Maybe I was unclear in my original post, because you seem confused here. I’m not claiming the thing we should learn is “dangerous things aren’t dangerous”. I’m claiming: here are a bunch of domains that have problems of adverse selection and inability to learn from failure, and yet humans successfully negotiate these domains. We should figure out what strategies humans are using and how far they generalize because this is going to be extremely important in the near future.

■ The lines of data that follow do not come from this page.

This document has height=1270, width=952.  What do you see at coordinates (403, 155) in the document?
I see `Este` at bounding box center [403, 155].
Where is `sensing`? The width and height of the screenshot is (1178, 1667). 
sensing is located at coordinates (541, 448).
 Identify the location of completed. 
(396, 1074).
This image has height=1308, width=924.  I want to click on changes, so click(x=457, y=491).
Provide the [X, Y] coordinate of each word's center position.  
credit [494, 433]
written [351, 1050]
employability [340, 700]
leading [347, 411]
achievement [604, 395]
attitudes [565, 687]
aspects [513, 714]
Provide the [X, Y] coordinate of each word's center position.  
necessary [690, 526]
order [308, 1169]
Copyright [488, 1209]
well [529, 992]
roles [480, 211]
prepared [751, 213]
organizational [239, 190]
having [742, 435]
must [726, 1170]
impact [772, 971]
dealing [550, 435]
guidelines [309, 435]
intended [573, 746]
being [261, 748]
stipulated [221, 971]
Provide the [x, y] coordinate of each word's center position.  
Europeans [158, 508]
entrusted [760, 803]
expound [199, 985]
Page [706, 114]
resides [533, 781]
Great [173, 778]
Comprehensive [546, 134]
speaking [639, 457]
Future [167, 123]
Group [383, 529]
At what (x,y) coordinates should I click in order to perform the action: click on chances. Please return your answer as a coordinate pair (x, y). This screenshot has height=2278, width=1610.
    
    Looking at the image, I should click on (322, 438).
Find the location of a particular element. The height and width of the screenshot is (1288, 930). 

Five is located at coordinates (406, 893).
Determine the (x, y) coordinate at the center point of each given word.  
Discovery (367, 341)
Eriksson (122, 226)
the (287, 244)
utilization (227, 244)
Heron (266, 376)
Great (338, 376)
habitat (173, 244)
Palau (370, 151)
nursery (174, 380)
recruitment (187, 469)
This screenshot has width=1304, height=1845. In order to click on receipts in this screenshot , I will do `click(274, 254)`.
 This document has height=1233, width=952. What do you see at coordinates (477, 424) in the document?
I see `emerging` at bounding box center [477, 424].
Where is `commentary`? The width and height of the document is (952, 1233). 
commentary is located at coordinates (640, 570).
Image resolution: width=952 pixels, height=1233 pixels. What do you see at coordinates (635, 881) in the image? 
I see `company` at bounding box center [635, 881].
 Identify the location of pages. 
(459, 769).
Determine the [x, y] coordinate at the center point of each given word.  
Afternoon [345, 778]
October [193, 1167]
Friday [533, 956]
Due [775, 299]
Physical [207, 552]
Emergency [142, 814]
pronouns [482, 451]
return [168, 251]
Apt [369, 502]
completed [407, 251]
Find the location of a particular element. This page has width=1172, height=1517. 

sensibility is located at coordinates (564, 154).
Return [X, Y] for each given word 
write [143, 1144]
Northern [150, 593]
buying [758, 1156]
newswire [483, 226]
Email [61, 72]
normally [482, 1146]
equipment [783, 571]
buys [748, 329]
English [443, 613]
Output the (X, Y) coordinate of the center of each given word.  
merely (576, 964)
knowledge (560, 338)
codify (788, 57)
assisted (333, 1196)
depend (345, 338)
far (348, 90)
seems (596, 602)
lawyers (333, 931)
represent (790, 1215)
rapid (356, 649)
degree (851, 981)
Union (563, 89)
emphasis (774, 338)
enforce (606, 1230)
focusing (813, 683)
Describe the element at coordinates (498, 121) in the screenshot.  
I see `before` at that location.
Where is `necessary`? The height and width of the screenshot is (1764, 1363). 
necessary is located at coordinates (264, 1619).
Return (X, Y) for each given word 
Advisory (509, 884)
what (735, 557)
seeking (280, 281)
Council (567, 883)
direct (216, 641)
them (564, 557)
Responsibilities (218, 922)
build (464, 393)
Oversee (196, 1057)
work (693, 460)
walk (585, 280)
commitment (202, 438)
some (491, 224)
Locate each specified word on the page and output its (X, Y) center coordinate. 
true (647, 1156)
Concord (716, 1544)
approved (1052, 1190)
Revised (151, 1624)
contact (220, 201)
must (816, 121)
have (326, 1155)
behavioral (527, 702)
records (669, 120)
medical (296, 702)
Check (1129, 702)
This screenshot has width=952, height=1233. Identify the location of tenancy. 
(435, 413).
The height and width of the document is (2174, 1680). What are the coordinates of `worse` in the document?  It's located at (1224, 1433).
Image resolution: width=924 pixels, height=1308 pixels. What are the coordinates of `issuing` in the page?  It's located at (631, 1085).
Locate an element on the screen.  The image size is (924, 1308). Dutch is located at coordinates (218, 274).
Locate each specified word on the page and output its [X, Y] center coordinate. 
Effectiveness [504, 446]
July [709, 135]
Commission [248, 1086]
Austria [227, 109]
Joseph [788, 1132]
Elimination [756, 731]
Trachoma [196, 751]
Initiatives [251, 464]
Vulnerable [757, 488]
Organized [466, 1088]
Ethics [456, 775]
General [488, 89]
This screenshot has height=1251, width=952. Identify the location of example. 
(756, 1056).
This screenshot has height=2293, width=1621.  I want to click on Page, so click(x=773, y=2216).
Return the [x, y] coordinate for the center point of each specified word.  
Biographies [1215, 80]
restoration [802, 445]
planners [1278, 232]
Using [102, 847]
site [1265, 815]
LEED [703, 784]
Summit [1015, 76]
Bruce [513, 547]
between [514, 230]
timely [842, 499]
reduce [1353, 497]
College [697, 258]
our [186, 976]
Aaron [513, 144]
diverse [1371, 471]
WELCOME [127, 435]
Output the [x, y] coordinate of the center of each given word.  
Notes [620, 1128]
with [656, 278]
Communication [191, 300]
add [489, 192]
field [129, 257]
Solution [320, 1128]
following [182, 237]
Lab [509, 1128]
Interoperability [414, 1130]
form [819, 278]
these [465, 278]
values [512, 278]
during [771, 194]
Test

My original response contained numerous strategies that people were using:
Keeping one’s cryptocurrency in cold storage rather than easily usable
Using different software than that with known vulnerabilities
Just letting relatively-trusted/incentive-aligned people use the insecure systems
Using mutual surveillance to deescalate destructive weaponry
Using aggression to prevent the weak from building destructive weaponry
You dismissed these as “just-so stories” but I think they are genuinely the explanations for why stuff works in these cases, and if you want to find general rules, you are better off collecting stories like this from many different domains than to try to find The One Unified Principle. Plausible something between 5 and 100 stories will taxonomize all the usable methods and you will develop a theory through this sort of investigation.
That sounds like something we should work on, I guess.
I think tailcalled’s point here is an important one. You’ve got very different domains with very different dynamics, and it’s not apriori obvious that the same general principle is involved in making all of these at first glance dangerous systems relatively safe. It’s not even clear to me that they are safer than you’d expect. Of course that depends on how safe you’d expect them to be.
Many people have lost their money from crypto scams. Catastrophic nuclear war hasn’t happened yet, but it seems like we may have had some close calls, and looked at on a chance/year basis it still seems we’re in a bad equilibrium. It’s not at all clear that nuclear weapons are safer than we’d naively assume. Cybersecurity issues haven’t destroyed the global economy, but, for instance on the order of a hundred of billion dollars of pandemic relief funds were stolen by scammers.
That said, if I were looking for a general principle that might be at play in all of these cases I’d look at something like offensive/defense balance.
Offense/defense balance can be handled just by ensuring security via offense rather than via defense.
I guess as a side-note, I think it’s better to study oxidation, the habitable zone, famines, dodo extinction, etc. if one needs something beyond the basic “dangerous domains” that are mentioned in the OP.